A little game. Some of these are real, some aren’t:

  • I once ate rotten whale in Iceland.
  • The first mountain I climbed was Mount Washington in New Hampshire.
  • I’m a street-food junkie. I prefer it when I travel.
  • I once met the Japanese Prime Minister by accident.
  • It’s almost impossible for me to resist dancing to Punjabi or Bhangra music.
  • I fell in love with Louisiana Hot Sauce while eating a Turkish-style kebab made by a Moroccan in Barcelona, Spain.
  • I once spent an entire night walking through New York City, including Harlem, Queens, and Brooklyn.
  • A Turkish vendor once asked if I was Pakistani because I was haggling so hard in an Istanbul bazaar. (I hate tourist prices.)
  • I couchsurfed for a night with a group of squatters in Detroit near 8 Mile Road.
  • I once spoke freestyle gibberish with a Scandinavian guy for two minutes in a language I invented as I went. We eventually just nodded and walked off.
  • I once sat on a train from Serbia to Bulgaria for 12 hours in a cabin with a man who chain-smoked the whole way. The windows didn’t work, and he spoke to me in Bulgarian the entire time.
  • My number-one travel goal is to get mistaken for a local. If that happens, I’ve done cultural immersion right.

Let’s explore the world together

I built this site for you, in the hope that you can have your own version of these experiences. If there’s ever anything I can do to help, don’t hesitate to reach out. I love helping out a fellow enthusiast.

Want the story behind the name and the philosophy underneath all this? Read Why Backpacking Diplomacy?


Hey there, have a question, spot something worth fixing, or just want to say hello? Get in touch.

11 comments

  1. Hello!

    I think I already met you through couchsurfin and at blue moon.

    I just noticed that this website was yours and i have been checking it out since the last weeks ! It is really awesome!! I am really trying to do the stuff on this list even though some are dificult to do without a car. But, really a nice website keep the good work!

    Pascale

    • Hey Pascale! Glad to reconnect. It is funny that you found me through my site, small world I guess :). Some of these definitely require a car, but there are a few around town. Also, look at some of the group stuff on Couchsurfing and Pack and Paddle, sometimes they drive together. Hope to see you around again!

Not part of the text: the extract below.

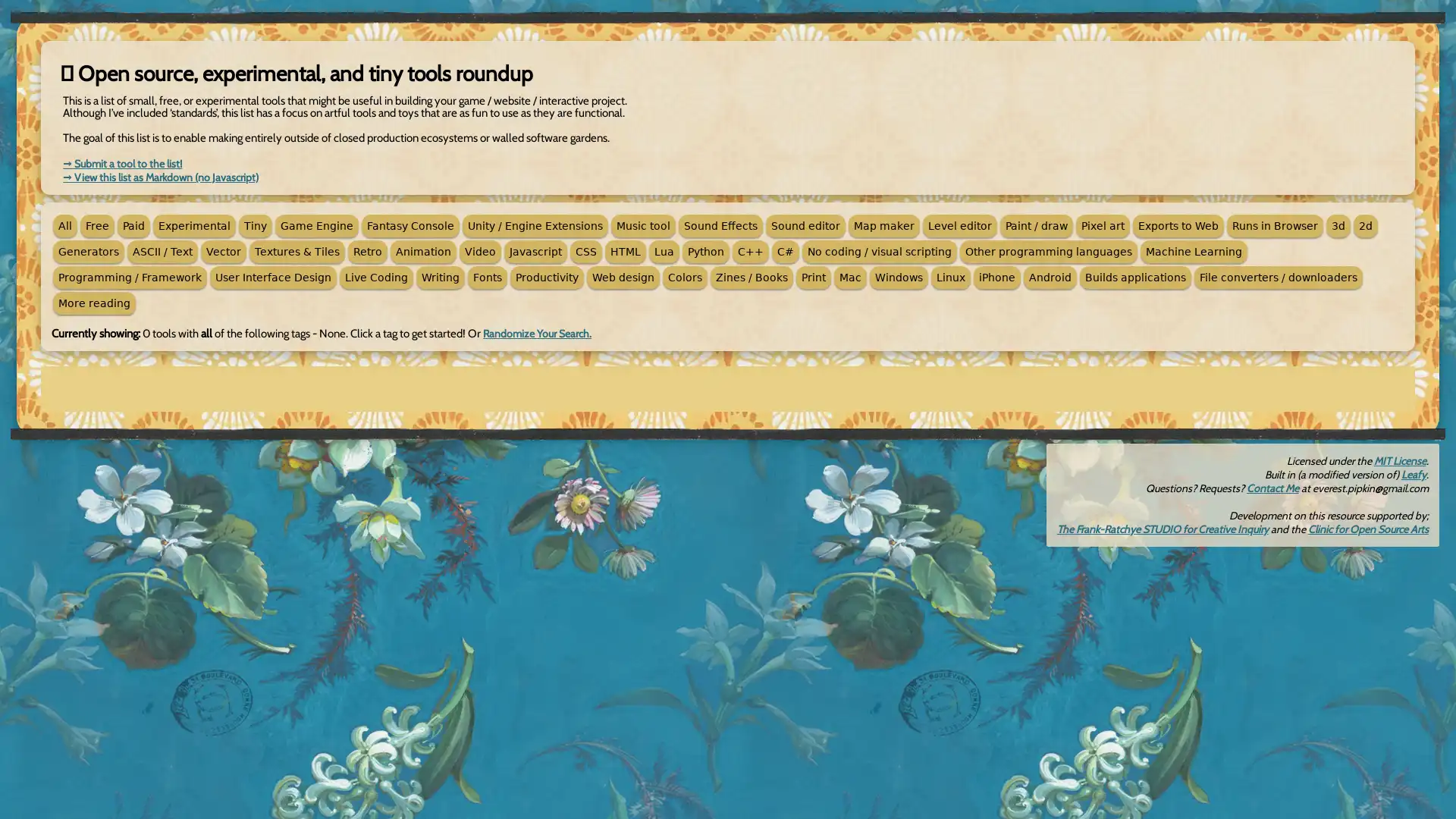 The height and width of the screenshot is (819, 1456). What do you see at coordinates (222, 250) in the screenshot?
I see `Vector` at bounding box center [222, 250].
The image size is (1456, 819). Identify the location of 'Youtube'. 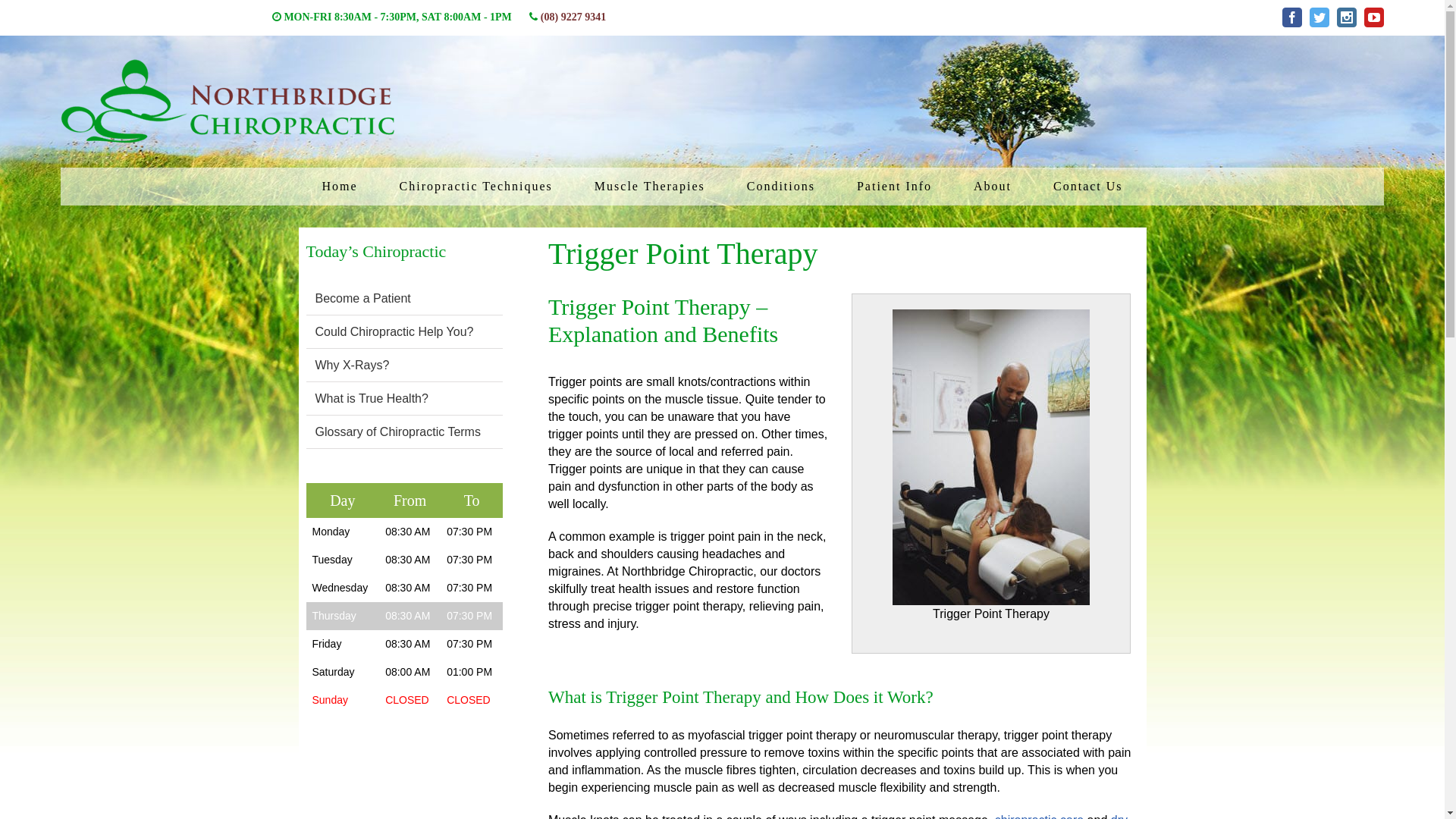
(1374, 17).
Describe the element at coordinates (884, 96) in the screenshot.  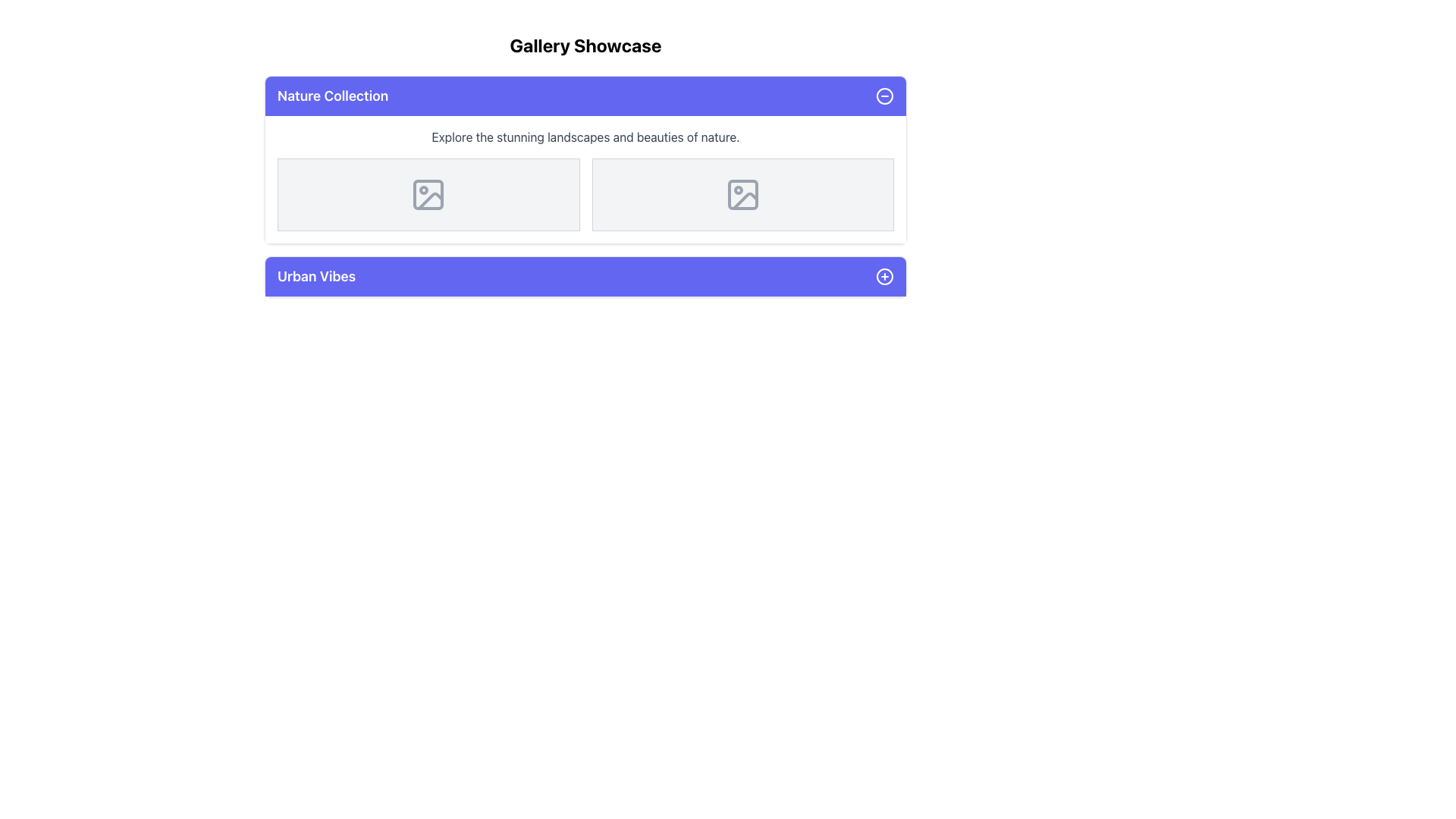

  2. Wow, your story is quite inspiring.As a fellow native of Louisiana I feel you.I am in my freshman year of college and just can’t help but thinking of quitting it all and traveling the world.How would I get started on a adventure like yours.What would I need.I would eventually like to travel to Belize,across the Gulf Of Mexico.What kind of boat should I build,I am quite crafty with my hands,as a carpenter’s son.Write me back your thought,I have loads of other questions.

    • Hey Drew, it is so great to connect with a fellow Louisianan who likes to travel. I’d be glad to give you some suggestions if you could email me. My email is backpackingdiplomacy (at) gmail dot com.

  3. Pooja, From India

    Hey,
    it’s so nice this page! what you have achieved is my ultimate dream-to keep on traveling and learning. Also, we share a fondness for punjabi and Bhangra songs! 😀 they are actually meant for making people dance. everyone should have at least one or two on their playlists.
    Hope you get to see many places and come back to tell the world about it.
    Regards.

  4. While I’m not technically a Louisianan, both of my parents were born there and my grandparents still live there so I claim it! It really is a different world. I’m very jealous of your travel adventures. I’m just starting out on my own. Full-time nomad, that really is living the dream!

    • Hey Mags! Great to connect with another Louisianan, even if you weren’t born there. Thanks for the encouragement. It seems as if you are living your own adventures as well. Full-time nomad would be excellent, I am looking at that over the next year 🙂

  5. Hey Andy…just found your site and love it. Keep it up.

  6. Andy,
    Nice website! Enjoyed meeting you on the train in Italy. Teri and I just got back last night and ready to start planning for Spain next year! Hope you got back to Hollywood safely.